[Written exercise] Update the rows below by replacing each "screenshot" with "snapshot" and changing nothing else. Omit the pictures from your answer.

(Records from a data source)
=-=-=

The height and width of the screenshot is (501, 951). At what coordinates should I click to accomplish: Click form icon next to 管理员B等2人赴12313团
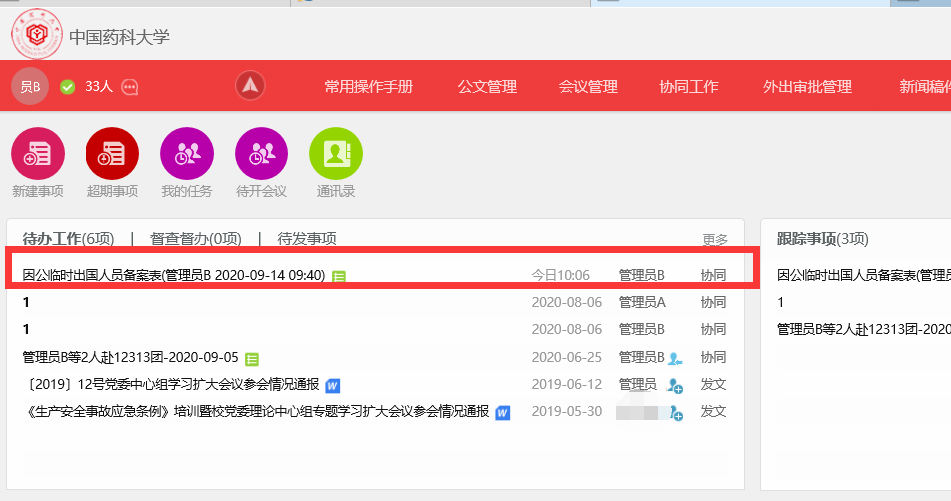(x=252, y=358)
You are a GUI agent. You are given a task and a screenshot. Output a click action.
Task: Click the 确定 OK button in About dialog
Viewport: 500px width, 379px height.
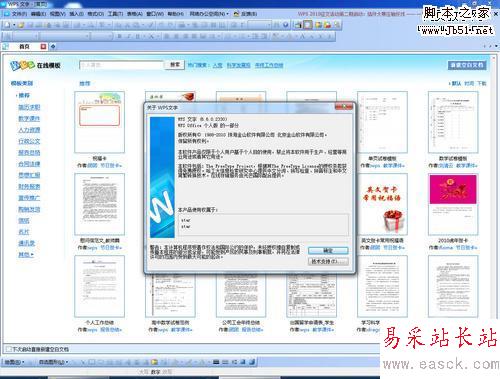pos(328,251)
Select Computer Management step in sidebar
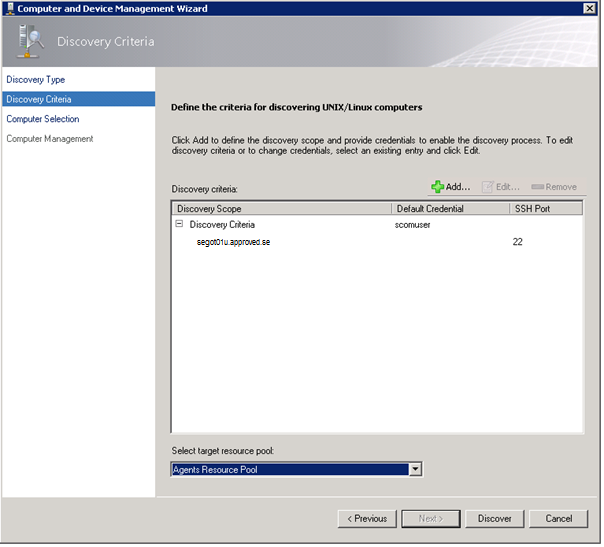Image resolution: width=604 pixels, height=547 pixels. pyautogui.click(x=49, y=139)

=-=-=

[The result]
The height and width of the snapshot is (501, 951). At what coordinates should I click to accomplish: Click form icon next to 管理员B等2人赴12313团
(x=252, y=358)
You are a GUI agent. You are given a task and a snapshot. Output a click action.
Task: Click the 确定 OK button in About dialog
Viewport: 500px width, 379px height.
pos(328,251)
Select Computer Management step in sidebar
Image resolution: width=604 pixels, height=547 pixels. pyautogui.click(x=49, y=139)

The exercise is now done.